A generation ago, when I got married, the average age for marriage was 22—right out of college. Now the average age, for men and women both, is in the late twenties. This is not because young men are refusing to get off the dime for some mysterious reason. Rather, this is a structural, systemic, societal problem, one that we have all together created for ourselves, and the borders of which we rigorously police.

I will finish with this observation. Your letter indicated that you thought a big part of the problem with your ex-girlfriend is that she had been “affected by feminism.” What I would like you to meditate on is something that goes in what you might think is a surprising direction. I think that it is just as likely that the break-up was because you have been affected by feminism.

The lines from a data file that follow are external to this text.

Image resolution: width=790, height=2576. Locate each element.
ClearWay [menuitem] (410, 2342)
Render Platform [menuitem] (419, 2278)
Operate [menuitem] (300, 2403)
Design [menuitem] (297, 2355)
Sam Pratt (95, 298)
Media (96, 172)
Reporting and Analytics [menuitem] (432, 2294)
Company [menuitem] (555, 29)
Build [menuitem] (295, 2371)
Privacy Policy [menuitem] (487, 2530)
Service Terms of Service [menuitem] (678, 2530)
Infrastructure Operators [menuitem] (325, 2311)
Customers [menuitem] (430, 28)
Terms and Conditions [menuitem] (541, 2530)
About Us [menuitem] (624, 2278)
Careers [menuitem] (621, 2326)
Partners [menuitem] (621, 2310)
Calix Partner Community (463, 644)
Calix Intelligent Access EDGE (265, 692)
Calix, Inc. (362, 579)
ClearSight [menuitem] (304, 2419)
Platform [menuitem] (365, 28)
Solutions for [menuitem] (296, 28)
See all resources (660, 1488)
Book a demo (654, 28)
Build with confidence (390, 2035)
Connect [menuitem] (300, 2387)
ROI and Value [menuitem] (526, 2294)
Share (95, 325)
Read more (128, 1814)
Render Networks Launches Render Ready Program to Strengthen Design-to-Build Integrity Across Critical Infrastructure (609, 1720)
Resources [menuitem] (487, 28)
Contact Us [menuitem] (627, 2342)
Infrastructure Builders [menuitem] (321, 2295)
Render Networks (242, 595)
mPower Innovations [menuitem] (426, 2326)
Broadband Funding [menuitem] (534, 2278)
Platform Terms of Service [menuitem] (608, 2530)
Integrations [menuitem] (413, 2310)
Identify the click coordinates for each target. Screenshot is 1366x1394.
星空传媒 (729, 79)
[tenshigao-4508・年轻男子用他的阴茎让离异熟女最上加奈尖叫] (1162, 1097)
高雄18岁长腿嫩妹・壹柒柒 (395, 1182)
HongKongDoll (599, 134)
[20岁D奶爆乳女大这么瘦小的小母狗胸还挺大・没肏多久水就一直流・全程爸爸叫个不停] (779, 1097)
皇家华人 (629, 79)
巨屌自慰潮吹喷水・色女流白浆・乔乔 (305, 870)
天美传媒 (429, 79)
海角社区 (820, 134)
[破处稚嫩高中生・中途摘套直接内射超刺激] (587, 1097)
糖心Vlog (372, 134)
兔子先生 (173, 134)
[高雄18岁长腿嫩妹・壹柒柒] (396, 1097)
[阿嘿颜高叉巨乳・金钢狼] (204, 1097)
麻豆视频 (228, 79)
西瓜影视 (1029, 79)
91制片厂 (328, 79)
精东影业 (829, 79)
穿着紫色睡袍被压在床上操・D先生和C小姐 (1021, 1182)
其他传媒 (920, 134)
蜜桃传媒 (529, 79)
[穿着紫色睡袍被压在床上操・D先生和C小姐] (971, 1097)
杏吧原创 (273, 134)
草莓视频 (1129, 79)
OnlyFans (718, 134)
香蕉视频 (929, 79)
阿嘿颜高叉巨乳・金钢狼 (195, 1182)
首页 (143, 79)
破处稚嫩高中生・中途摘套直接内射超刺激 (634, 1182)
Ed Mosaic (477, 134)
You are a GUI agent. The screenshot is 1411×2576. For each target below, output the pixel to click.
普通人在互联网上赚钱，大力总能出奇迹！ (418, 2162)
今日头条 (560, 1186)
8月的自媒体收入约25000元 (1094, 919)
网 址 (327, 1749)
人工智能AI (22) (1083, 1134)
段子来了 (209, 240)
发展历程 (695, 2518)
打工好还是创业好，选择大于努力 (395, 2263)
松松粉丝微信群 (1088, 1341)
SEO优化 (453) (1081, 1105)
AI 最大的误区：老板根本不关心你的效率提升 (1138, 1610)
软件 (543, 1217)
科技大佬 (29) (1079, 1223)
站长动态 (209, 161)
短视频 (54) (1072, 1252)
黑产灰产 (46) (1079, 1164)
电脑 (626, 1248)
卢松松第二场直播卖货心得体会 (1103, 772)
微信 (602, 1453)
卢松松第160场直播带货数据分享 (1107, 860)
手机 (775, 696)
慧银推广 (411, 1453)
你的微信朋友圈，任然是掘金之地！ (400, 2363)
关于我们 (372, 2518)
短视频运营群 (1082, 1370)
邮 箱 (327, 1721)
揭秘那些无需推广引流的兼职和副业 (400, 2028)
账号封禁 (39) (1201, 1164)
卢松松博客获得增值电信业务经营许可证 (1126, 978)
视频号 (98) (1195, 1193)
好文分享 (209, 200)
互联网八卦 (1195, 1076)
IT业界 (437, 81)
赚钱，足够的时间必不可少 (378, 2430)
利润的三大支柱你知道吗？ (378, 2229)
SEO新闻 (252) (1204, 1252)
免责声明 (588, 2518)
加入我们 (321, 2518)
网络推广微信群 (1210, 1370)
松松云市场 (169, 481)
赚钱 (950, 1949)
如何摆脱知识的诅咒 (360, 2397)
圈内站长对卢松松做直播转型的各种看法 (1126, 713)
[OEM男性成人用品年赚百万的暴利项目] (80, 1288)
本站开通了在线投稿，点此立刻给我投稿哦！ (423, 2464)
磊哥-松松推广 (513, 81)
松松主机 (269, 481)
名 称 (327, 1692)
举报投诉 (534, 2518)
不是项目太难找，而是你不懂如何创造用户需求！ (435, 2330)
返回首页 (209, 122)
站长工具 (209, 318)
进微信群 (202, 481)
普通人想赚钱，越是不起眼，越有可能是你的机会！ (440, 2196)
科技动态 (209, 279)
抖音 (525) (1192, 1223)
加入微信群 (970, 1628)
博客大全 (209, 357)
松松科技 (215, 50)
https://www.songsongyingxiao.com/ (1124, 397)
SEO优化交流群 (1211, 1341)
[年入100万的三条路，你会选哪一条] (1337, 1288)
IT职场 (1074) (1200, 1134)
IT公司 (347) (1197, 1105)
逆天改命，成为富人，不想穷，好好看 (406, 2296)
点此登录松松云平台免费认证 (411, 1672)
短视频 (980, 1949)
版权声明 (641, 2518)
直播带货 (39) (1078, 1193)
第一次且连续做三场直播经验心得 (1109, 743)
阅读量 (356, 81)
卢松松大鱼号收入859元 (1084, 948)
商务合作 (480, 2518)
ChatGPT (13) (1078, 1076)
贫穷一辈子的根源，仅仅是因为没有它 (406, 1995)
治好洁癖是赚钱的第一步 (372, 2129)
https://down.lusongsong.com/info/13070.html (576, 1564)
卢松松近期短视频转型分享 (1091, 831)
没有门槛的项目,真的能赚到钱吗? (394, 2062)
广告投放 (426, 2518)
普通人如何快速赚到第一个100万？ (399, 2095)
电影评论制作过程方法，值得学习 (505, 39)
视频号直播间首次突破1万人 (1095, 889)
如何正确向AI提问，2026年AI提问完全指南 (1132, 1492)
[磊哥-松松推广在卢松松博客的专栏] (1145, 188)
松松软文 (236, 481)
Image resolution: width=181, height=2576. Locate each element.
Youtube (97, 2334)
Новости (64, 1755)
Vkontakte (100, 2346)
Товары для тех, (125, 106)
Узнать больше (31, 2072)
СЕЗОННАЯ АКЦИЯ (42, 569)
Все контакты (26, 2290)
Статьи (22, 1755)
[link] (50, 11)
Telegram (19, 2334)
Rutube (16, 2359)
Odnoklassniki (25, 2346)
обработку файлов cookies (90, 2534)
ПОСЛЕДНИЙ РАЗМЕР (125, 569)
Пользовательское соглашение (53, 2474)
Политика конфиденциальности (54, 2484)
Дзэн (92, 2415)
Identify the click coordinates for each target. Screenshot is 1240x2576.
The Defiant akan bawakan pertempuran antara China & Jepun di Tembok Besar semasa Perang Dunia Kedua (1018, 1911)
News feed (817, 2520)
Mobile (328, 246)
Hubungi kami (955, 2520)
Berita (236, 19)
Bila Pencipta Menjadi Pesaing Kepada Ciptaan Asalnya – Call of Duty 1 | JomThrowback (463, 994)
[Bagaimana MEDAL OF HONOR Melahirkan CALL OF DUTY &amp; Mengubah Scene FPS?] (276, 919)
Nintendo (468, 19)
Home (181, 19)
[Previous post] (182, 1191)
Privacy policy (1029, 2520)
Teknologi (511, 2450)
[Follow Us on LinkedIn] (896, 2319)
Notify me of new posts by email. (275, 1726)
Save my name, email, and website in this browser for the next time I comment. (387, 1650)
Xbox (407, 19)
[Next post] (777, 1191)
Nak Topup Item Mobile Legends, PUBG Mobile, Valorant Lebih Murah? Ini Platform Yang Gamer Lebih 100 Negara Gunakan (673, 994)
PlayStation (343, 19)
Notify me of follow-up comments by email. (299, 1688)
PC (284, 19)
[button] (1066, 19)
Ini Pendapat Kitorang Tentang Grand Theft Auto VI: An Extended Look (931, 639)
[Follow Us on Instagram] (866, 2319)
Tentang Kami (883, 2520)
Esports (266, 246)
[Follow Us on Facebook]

Again, this is what I mean by life in girl world. The women have been affected by it, of course, but so have the men. Men are expected to behave in a certain way, and so are the women, but women have proven less adaptable to the dictates of this anti-creational nonsense. In other words, both sexes will repeat their egalitarian catechism answers, but the women continue to do what women have always wanted to do, which is to marry up. Women are hypergamous, and they continue to make their decisions on this basis, despite the egalitarian rhetoric.

Men have made more of an effort to fit in with the new egalitarian imperative , and then are surprised at the fact that the women don’t respond romantically to what the women appear to be demanding rhetorically. Right? You mentioned the guy that your ex is now dating, and the fact that he is in fact what she falsely accused you of being. You described him as being something of an alpha jerk, and she went for him after saying that you weren’t sensitive enough. What kind of sense does that make?

But it makes all the sense in the world, if you look at the world the way God made it, and stop listening to the lies that we tell ourselves about the brave, new world we are supposedly constructing. We are doing no such thing. We just simply growing increasingly befuddled about the old world—the one God ordained for us to live in. Because like it or not, that is the world we live in.

We must look at what God’s Word says, first, and then secondly look at how the world actually functions. Stop listening to what all the pundits and experts say, and look at what women do. Then look at what men do. And then take that to the Word.